On aurait aimé qu'il demande à Caron si c'était le miracle de son islamophilie qui lui faisait considérer les versets appelant à l'égorgement des infidèles comme bien davantage compatibles avec la république que les propos du philosophe, dont l'heure de l'excommunication du service public est de plus en plus proche.

Mais il a préféré essayer, et on ne le blâme pas, devant l'impossibilité de discuter du fond, de prouver qu'il n'était pas islamophobe.

Il a parfois dû, pour montrer qu'il était bien de gauche et qu'il n'était pas Marine Le Pen, aller jusqu'à la caricature dans ses propos sur Israël et « l'islamophobie de la politique étrangère de la France » pour espérer être absous par l'un des évêques de la bien-pensance.

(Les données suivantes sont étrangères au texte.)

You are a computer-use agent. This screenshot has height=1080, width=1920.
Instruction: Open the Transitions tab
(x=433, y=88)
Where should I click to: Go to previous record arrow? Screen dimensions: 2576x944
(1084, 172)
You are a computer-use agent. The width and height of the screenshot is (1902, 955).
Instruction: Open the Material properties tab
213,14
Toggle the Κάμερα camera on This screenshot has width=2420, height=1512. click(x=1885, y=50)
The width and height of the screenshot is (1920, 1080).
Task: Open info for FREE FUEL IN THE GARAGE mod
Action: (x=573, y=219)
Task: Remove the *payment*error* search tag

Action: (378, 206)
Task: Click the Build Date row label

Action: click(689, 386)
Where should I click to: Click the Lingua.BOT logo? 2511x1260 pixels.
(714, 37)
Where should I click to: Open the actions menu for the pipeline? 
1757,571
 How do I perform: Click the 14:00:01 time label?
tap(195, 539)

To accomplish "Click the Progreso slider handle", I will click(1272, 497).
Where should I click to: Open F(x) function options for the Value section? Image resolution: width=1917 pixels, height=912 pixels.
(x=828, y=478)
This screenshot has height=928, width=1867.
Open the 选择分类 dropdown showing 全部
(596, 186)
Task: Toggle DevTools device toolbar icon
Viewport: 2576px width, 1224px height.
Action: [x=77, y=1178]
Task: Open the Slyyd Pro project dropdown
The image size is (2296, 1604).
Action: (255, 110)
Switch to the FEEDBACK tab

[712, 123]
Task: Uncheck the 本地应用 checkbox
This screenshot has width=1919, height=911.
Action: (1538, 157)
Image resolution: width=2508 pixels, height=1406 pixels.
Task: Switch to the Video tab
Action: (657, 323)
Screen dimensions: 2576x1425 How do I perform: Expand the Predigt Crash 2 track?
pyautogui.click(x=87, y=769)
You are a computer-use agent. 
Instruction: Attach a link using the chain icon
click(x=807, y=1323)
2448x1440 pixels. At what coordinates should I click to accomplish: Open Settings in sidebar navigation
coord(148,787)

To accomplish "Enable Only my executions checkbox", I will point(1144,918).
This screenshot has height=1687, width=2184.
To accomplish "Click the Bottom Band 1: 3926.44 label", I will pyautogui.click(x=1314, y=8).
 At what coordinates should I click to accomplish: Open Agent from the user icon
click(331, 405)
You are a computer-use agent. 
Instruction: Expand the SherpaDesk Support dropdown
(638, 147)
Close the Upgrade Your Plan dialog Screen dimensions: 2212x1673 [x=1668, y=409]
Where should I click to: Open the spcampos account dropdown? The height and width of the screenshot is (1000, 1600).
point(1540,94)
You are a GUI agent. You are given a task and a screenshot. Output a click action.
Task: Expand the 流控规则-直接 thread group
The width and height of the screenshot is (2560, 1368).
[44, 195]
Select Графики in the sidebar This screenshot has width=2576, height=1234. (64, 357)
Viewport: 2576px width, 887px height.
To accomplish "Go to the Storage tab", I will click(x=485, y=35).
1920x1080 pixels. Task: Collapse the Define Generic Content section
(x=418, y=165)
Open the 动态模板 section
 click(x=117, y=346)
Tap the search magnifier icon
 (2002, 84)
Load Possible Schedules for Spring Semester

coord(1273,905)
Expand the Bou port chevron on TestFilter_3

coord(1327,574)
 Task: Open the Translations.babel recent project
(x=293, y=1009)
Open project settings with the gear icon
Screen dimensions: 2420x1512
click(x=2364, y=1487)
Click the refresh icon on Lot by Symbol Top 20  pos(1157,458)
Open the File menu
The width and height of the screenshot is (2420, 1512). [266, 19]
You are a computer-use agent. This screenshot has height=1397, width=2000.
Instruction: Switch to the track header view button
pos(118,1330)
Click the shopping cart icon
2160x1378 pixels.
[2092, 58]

Mais rien n'y a fait, il était condamné d'avance et il le savait.

Il est toujours assez étonnant de constater que ceux qui récitent pieusement leur « pas d'amalgame » dix fois par jour en égrenant leur chapelet sont les mêmes qui ont fait une couverture sur la haine avec Dieudonné au côté de Zemmour ou une autre intitulée les neo-fachos avec Elisabeth Levy juste au-dessus de Soral.

En ne pensant jamais que les victimes de ce qui vient de se passer pourraient être ces journalistes, en ne comprenant pas qu'en faisant d'Onfray et de Houellebecq des Zemmour et de Zemmour la figure absolue du mal et de la haine de l'autre, le diable du temps présent et pourquoi pas l'origine de la montée des fanatismes, ces journalistes reproduisent ce que beaucoup ont fait avec Charlie Hebdo en les appelant au calme, en leur reprochant leur islamophobie ou en leur donnant des leçons de diplomatie mais surtout en refusant de considérer la liberté d'expression comme supérieure à toute forme de croyance ou de sensibilité.

On voit pourtant fleurir sur la toile ces derniers temps beaucoup d'articles distinguant liberté d'expression et apologie du terrorisme et expliquant pourquoi Charb n'est pas Dieudonné. Mais cela n'empêche pas certains médias de continuer à mettre dans le même panier tous ceux qui ne pensent pas comme eux et à les accabler de tous les maux de la société actuelle.

Cela devrait faire partie de leur travail d'expliquer que, même s'ils ne sont pas d'accord avec Zemmour, Zemmour n'est pas Dieudonné. Loin de là, ils continuent à être convaincus que la « zemmourisation » des esprits (mot employé par Caron lui-même et repris hélas par Onfray qui a oublié de s'offusquer du vocable et s'est au contraire offusqué de cette comparaison scandaleuse) est plus dangereuse que le fanatisme et qu'elle est un crime qui surpasse de très loin le terrorisme.